Task to carry out. The expected output is the line with "Where should I click to: Click" followed by every remaining line of the entries, all repeated exactly.

+++ Material shown +++

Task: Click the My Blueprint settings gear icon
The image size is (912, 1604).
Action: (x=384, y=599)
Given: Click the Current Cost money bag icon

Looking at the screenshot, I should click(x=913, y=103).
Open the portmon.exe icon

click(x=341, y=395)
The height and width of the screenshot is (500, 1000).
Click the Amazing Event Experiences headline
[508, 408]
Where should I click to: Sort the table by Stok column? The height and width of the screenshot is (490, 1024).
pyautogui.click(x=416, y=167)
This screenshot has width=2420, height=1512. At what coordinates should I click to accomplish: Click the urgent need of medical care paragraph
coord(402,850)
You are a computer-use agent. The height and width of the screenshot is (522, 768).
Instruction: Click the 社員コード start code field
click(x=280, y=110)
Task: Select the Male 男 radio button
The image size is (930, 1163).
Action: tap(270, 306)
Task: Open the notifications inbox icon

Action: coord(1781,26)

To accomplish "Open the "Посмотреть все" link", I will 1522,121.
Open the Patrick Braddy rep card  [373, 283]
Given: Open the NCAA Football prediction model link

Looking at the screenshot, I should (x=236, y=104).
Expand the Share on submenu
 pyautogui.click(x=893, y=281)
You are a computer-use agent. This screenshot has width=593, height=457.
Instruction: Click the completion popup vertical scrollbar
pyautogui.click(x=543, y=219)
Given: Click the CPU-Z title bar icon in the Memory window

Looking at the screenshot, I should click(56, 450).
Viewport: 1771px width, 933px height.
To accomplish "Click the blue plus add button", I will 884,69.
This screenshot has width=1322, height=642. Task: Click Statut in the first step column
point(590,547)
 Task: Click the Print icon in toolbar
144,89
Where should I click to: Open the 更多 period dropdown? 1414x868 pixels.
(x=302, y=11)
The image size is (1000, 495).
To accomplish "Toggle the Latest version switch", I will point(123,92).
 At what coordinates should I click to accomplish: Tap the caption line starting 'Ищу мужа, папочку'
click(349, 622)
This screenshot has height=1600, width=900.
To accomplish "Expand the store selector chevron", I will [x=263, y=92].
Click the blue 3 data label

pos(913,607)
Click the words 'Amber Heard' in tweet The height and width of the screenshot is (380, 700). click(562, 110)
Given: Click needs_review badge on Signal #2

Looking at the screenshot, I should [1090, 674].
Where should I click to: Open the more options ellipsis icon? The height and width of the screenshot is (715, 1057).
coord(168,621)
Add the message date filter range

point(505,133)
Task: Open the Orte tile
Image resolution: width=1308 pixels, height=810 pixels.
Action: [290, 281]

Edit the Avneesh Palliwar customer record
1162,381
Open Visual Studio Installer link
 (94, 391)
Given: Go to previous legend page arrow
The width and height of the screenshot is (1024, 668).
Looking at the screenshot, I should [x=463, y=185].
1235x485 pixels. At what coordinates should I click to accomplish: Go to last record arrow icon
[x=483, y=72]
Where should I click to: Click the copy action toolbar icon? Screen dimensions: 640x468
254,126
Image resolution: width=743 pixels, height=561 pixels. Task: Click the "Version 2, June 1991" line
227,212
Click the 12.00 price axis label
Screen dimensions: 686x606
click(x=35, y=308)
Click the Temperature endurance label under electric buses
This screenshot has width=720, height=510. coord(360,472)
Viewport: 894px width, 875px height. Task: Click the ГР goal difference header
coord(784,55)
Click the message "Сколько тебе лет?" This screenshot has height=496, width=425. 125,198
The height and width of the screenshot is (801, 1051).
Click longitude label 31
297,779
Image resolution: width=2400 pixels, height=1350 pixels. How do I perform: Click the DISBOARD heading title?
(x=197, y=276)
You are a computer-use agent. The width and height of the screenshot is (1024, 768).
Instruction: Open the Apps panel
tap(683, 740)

+++

Answer for this exercise.
Where should I click to: Click the copy action toolbar icon? Screen dimensions: 640x468
254,126
Image resolution: width=743 pixels, height=561 pixels. Task: Click the "Version 2, June 1991" line
227,212
Click the 12.00 price axis label
Screen dimensions: 686x606
click(x=35, y=308)
Click the Temperature endurance label under electric buses
This screenshot has width=720, height=510. coord(360,472)
Viewport: 894px width, 875px height. Task: Click the ГР goal difference header
coord(784,55)
Click the message "Сколько тебе лет?" This screenshot has height=496, width=425. 125,198
The height and width of the screenshot is (801, 1051).
Click longitude label 31
297,779
Image resolution: width=2400 pixels, height=1350 pixels. How do I perform: Click the DISBOARD heading title?
(x=197, y=276)
You are a computer-use agent. The width and height of the screenshot is (1024, 768).
Instruction: Open the Apps panel
tap(683, 740)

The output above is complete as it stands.